Top of Records for this task

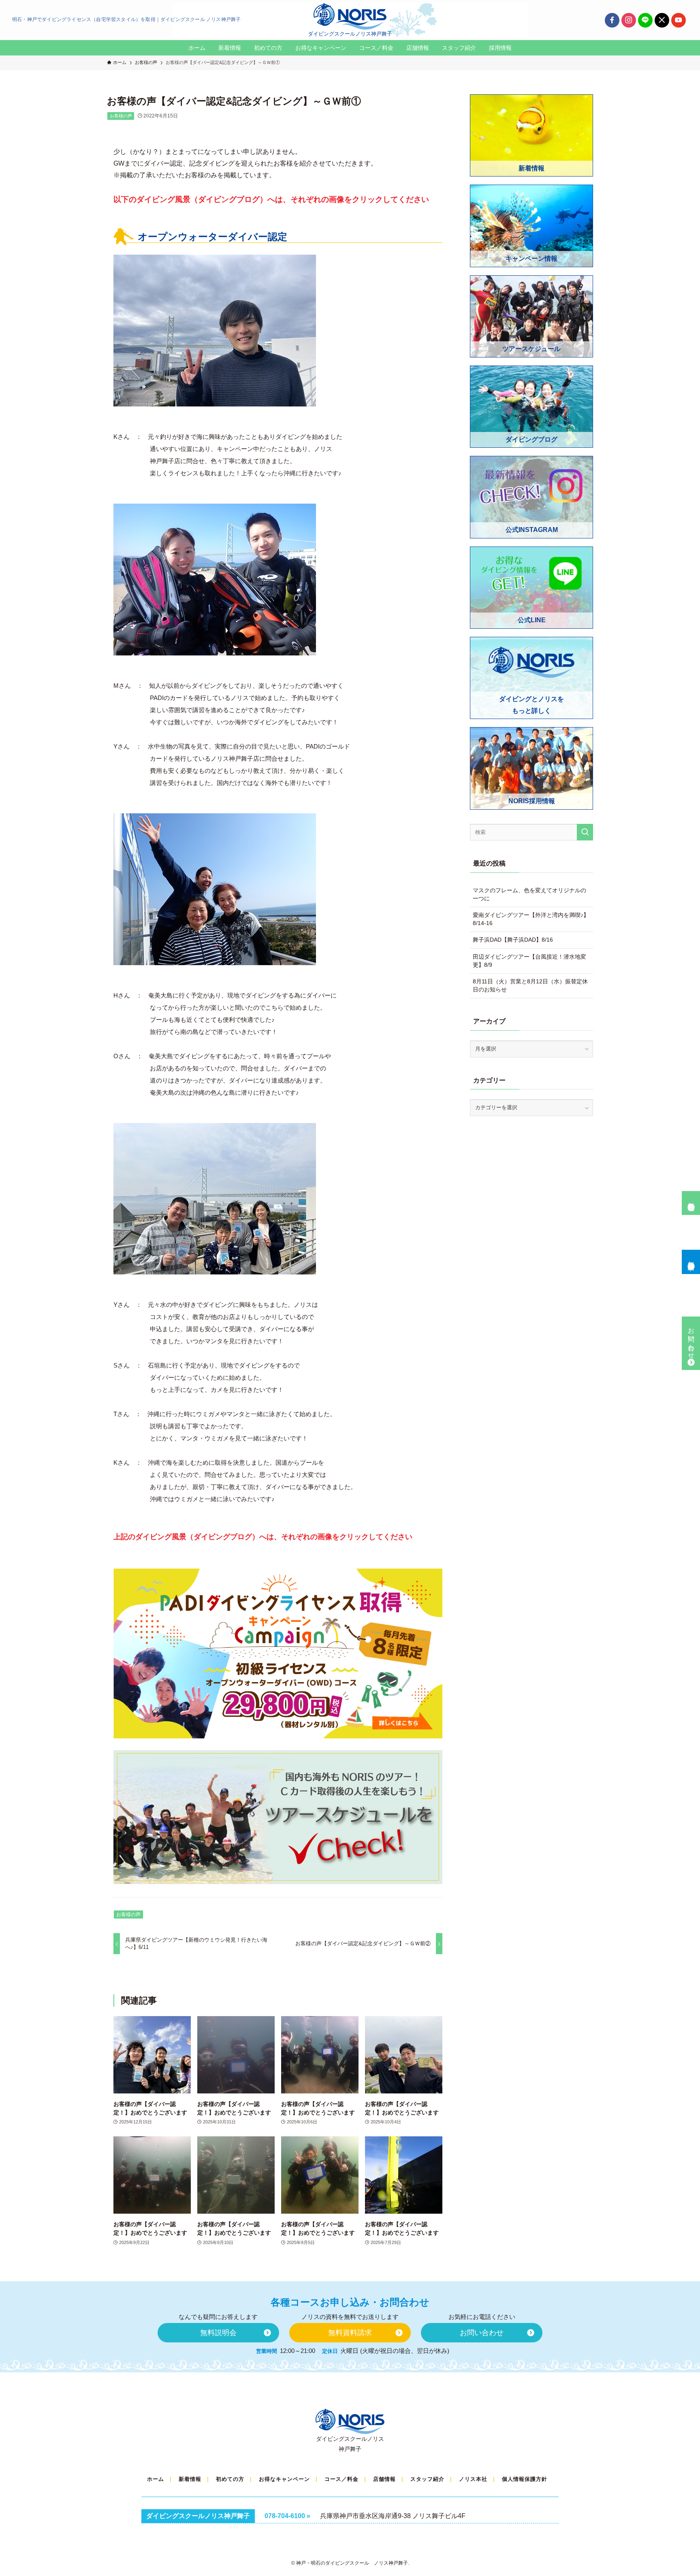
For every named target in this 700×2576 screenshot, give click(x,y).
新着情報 (190, 2479)
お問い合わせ (691, 1339)
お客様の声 (121, 115)
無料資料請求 (691, 1258)
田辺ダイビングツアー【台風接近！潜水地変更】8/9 (529, 960)
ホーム (155, 2479)
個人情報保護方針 (524, 2479)
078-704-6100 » (287, 2515)
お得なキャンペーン (284, 2479)
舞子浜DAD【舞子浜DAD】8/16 (513, 939)
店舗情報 (384, 2479)
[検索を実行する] (585, 832)
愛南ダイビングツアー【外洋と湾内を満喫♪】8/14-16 (531, 919)
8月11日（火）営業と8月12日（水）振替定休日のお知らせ (530, 985)
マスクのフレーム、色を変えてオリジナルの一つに (529, 894)
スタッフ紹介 (427, 2479)
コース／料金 (341, 2479)
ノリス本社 (473, 2479)
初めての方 (230, 2479)
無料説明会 (691, 1199)
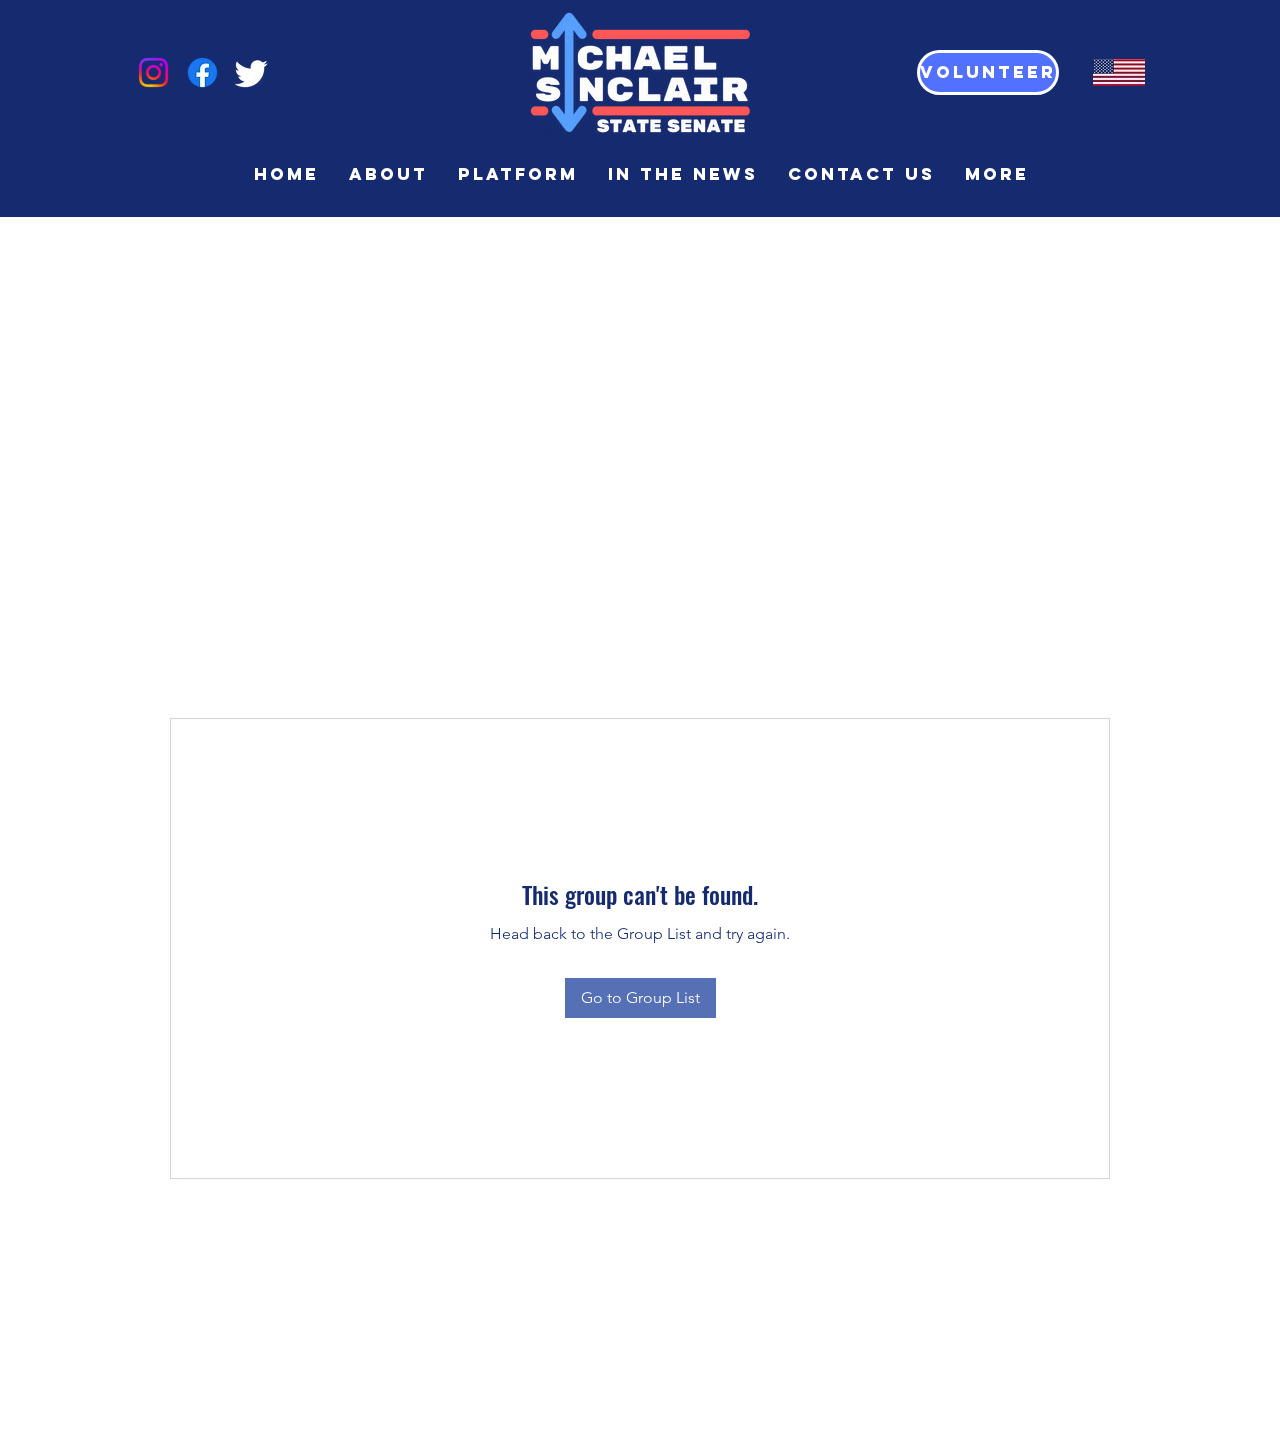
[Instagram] (153, 72)
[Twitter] (251, 72)
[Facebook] (202, 72)
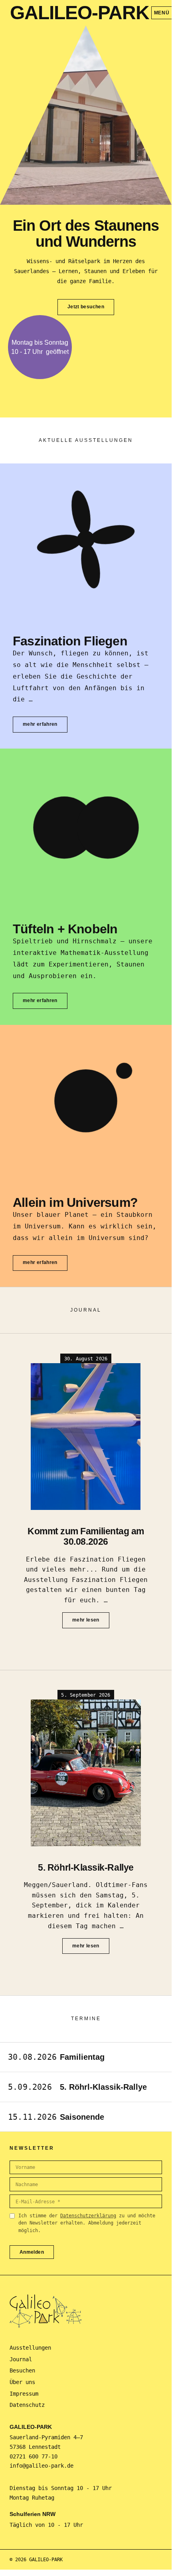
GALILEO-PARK (79, 13)
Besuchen (22, 2370)
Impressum (24, 2393)
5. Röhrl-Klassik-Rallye (85, 1867)
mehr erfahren (40, 724)
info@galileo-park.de (41, 2465)
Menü (162, 13)
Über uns (22, 2382)
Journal (21, 2359)
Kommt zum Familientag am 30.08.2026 (86, 1536)
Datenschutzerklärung (88, 2216)
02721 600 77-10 (33, 2456)
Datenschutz (27, 2405)
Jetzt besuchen (85, 307)
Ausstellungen (30, 2347)
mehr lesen (85, 1620)
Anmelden (32, 2252)
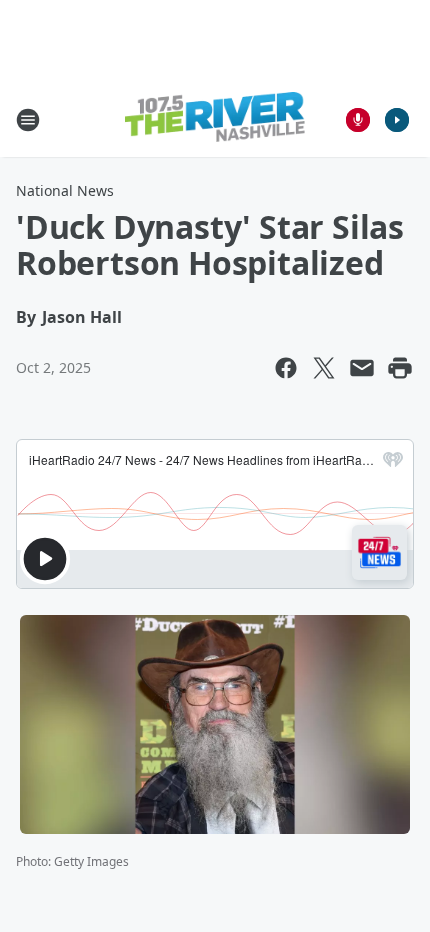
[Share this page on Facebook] (286, 368)
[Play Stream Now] (397, 120)
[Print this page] (400, 368)
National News (65, 190)
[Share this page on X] (324, 368)
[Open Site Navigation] (28, 120)
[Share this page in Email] (362, 368)
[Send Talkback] (358, 120)
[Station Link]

Bottom of Records for this task

> **Exercise instructions**: Would you please copy the lines above, from the one holding "[Share this page on X] (324, 368)" through the last, and nothing else?

> **Answer for this exercise**:
[Share this page on X] (324, 368)
[Open Site Navigation] (28, 120)
[Share this page in Email] (362, 368)
[Send Talkback] (358, 120)
[Station Link]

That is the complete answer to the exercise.